Work to complete: Repeat nothing but the lines below running from the one containing "Where should I" to the one containing "Click the Yes". Keep both end lines.

Extracted information:
· · · · ·

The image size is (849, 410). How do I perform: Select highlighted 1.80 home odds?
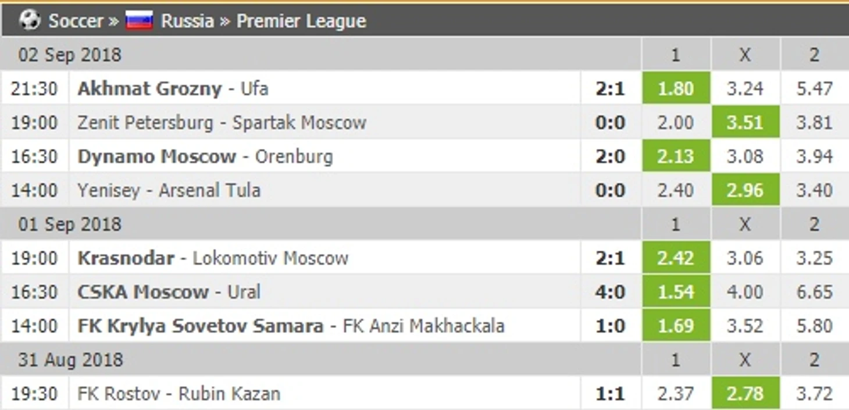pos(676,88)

· · · · ·

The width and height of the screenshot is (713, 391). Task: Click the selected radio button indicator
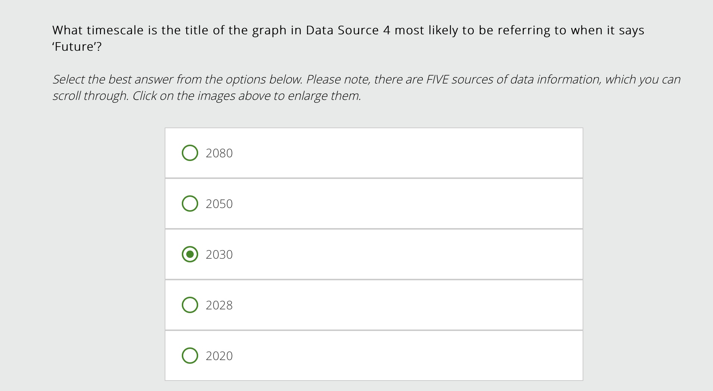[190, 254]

· · · · ·

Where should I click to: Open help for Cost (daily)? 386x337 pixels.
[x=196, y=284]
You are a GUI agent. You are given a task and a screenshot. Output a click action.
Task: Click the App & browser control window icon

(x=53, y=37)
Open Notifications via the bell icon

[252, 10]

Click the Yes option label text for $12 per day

· · · · ·

Result for this exercise:
Where should I click to: Open help for Cost (daily)? 386x337 pixels.
[x=196, y=284]
You are a GUI agent. You are given a task and a screenshot. Output a click action.
Task: Click the App & browser control window icon

(x=53, y=37)
Open Notifications via the bell icon

[252, 10]

Click the Yes option label text for $12 per day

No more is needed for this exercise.